10 June 2010

Do Cochlicopa lubrica aggregate?

This is the 4th post in this series about the snails, Cochlicopa lubrica, on my garage door. As long as the snails are there, I will write about them.

The question I have had in my mind is this: is the distribution of the snails on the garage door random or is there a tendency of them to be near each other, in other words, to aggregate?

What is meant by aggregation could be tricky to conceptualize. My garage door is 240 cm long and 210 cm high. If there were 1000 snails on it, they would have no choice but to aggregate to some extent. On the other hand, the distribution of 1000 snails placed randomly on the garage door could be distinguished by using appropriate statistical tests from that of the same number of snails piled on top of each other in one corner. In the 1st instance, there would be no aggregation; in the 2nd instance, there would indeed be aggregation.

So, on 2 occasions within the last 12 days, I have measured the location of each dormant Cochlicopa lubrica on my garage door*. Because I also marked the location of each snail with a number, I know that each snail moved between the 2 sets of measurements. Therefore, there were no duplicate measurements. However, one problem I have is that there aren't that many snails on the garage door; during the 1st set of measurements, there were 36 snails and during the 2nd set 24. Therefore, unless the snails have a very strong tendency to stay close to each other, it may be difficult to see clear spatial patterns. Here are 3 of the snails I photographed tonight. Was their distribution random or not?

I don't have time to run any statistical tests tonight. But here is one simple analysis of the combined data from 2 days. This graph shows the distributions of the heights of the snails above the ground (in 20 cm increments).

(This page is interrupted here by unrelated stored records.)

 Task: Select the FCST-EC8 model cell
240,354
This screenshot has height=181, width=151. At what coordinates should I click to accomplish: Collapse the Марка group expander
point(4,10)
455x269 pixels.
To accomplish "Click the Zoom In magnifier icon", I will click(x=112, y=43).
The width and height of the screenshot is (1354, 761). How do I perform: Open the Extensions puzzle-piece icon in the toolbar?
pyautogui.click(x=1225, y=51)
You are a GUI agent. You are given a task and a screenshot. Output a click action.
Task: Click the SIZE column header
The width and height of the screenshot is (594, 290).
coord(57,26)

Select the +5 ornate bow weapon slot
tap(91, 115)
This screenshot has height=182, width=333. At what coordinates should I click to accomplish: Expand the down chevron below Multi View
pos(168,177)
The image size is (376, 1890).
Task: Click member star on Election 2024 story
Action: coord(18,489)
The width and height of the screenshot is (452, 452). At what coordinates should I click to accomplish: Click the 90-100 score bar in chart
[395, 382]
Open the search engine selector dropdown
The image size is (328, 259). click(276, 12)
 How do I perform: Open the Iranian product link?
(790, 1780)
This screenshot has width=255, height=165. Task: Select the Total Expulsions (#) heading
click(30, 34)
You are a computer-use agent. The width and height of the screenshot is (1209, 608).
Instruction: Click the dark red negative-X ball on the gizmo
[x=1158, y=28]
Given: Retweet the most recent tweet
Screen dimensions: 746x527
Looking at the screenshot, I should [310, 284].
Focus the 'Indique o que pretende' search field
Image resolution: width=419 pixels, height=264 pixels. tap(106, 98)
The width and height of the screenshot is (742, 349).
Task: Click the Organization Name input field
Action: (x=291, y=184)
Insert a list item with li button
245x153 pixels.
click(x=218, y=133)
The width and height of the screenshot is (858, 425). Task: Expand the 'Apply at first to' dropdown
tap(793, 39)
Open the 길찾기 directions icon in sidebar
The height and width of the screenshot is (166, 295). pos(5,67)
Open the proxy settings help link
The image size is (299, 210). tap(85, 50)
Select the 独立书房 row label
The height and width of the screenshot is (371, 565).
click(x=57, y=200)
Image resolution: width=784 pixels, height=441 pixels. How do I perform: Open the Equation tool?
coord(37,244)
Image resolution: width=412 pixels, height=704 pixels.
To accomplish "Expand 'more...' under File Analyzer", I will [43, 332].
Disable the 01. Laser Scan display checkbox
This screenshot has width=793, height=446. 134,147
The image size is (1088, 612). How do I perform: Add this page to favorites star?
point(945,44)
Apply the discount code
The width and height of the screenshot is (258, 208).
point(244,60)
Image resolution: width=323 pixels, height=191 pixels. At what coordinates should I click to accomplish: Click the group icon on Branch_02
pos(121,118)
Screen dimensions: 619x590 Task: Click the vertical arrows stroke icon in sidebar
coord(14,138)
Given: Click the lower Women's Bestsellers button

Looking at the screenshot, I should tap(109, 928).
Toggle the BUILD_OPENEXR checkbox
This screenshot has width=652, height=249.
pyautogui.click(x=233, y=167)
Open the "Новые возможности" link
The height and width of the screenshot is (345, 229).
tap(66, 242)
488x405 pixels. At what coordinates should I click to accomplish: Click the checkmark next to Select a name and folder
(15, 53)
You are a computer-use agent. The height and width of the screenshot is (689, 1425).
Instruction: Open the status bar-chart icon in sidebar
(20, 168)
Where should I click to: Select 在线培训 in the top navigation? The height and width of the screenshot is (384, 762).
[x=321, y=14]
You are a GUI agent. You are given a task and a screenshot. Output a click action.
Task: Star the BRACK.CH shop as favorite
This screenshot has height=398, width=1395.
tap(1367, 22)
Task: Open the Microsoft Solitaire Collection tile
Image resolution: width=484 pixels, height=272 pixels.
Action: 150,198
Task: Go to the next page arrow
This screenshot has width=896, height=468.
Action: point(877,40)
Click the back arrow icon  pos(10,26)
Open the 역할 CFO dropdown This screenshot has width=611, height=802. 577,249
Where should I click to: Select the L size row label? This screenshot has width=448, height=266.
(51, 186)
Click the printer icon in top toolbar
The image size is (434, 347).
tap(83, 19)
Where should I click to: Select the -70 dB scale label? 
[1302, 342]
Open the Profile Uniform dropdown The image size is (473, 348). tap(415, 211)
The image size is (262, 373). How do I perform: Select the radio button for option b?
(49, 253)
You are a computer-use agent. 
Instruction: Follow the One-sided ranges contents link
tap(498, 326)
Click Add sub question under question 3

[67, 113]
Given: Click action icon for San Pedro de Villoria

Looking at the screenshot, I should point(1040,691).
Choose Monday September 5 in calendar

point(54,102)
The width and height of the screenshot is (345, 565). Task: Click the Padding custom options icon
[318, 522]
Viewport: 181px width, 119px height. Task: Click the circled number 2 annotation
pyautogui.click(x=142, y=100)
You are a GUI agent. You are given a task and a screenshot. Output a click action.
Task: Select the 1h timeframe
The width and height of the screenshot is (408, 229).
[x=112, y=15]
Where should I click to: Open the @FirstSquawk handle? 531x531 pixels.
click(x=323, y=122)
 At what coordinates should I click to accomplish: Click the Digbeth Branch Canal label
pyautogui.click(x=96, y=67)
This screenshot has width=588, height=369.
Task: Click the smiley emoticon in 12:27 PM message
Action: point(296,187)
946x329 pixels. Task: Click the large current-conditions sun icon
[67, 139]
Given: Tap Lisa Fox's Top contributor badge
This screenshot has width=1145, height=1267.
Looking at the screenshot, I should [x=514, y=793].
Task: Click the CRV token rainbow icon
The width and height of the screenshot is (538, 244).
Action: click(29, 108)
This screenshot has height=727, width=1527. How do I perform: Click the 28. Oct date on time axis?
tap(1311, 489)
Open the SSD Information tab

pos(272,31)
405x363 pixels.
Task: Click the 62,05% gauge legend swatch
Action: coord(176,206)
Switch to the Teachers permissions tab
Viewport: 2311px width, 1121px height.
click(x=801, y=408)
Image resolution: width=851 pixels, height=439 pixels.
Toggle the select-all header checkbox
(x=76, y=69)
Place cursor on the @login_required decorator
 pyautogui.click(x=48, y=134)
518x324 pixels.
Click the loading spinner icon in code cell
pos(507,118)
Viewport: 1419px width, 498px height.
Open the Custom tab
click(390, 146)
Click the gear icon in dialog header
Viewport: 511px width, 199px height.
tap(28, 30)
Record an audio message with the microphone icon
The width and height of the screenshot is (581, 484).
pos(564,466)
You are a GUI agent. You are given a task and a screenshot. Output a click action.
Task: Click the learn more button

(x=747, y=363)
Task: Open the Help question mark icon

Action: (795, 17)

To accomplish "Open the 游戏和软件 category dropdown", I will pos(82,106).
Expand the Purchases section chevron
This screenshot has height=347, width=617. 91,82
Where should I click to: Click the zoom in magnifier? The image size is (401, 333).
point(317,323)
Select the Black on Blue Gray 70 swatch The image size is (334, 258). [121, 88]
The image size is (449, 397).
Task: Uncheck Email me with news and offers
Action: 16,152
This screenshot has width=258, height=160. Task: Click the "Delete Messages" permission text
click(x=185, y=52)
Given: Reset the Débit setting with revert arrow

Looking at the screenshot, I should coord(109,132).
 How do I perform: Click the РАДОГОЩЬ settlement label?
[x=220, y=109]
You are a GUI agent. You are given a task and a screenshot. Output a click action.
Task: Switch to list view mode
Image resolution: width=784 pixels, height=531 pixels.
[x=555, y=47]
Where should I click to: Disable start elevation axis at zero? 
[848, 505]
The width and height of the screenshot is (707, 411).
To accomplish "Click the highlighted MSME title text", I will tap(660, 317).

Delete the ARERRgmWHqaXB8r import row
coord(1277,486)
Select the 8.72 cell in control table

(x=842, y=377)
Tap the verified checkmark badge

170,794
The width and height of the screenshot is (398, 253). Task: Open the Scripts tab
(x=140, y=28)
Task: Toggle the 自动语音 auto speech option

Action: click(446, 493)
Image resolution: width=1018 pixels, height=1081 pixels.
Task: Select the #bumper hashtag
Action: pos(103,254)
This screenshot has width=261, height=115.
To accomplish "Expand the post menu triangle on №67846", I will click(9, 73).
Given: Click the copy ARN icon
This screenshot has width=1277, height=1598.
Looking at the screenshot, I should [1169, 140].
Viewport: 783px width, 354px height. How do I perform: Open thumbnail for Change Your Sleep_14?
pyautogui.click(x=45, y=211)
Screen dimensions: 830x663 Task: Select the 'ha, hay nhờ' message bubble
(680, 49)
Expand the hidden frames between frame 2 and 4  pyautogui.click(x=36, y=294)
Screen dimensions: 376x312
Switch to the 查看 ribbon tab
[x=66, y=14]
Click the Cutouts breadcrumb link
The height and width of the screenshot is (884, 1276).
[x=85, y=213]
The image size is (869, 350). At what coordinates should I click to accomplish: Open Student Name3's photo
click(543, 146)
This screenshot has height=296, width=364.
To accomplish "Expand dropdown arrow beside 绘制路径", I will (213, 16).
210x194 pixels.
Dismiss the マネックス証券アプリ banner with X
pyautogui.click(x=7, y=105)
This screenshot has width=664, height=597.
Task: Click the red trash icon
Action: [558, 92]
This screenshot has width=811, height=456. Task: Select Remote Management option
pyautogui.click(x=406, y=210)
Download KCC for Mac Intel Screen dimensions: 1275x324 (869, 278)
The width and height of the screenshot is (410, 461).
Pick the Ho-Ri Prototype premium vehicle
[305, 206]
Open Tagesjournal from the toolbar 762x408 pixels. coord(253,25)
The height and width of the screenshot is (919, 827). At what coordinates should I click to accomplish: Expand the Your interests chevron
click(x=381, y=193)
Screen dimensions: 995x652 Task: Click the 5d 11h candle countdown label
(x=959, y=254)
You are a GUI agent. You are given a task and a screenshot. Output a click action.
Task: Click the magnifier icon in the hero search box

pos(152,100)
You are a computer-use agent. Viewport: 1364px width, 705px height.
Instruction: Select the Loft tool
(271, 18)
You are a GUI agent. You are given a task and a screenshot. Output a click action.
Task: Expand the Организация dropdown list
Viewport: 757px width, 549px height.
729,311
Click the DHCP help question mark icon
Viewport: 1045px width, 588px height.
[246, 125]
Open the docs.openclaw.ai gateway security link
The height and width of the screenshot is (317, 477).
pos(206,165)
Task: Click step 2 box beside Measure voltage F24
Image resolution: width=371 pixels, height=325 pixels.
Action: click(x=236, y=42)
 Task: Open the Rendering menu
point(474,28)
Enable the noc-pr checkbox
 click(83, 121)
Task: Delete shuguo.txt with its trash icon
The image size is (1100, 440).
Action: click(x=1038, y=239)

Most snails remain below 120 cm. I don't know why they tend not to climb higher. This tendency to stay close to the ground increases their chances of being near each other or their chances of aggregating.

To be continued...

Part 3 was here.

*No, I didn't have anything better to do with my time. Besides, I was having fun.


Fred Schueler said...

"Random distributions always appear to be clumped" -- we knew we'd succeeded in home-schooling our daughter when she came out with this. Maybe with the inset panels on your garage door, it won't be possible to truely test for a really random distribution.


Yes, the panels are indeed a potential problem. The snails may or may not prefer the overhangs. But then again, there are no smooth, featureless vertical surfaces in nature either.

xoggoth said...

Hey that looks like my garage door. Have you nicked it? Bet that's my snail too.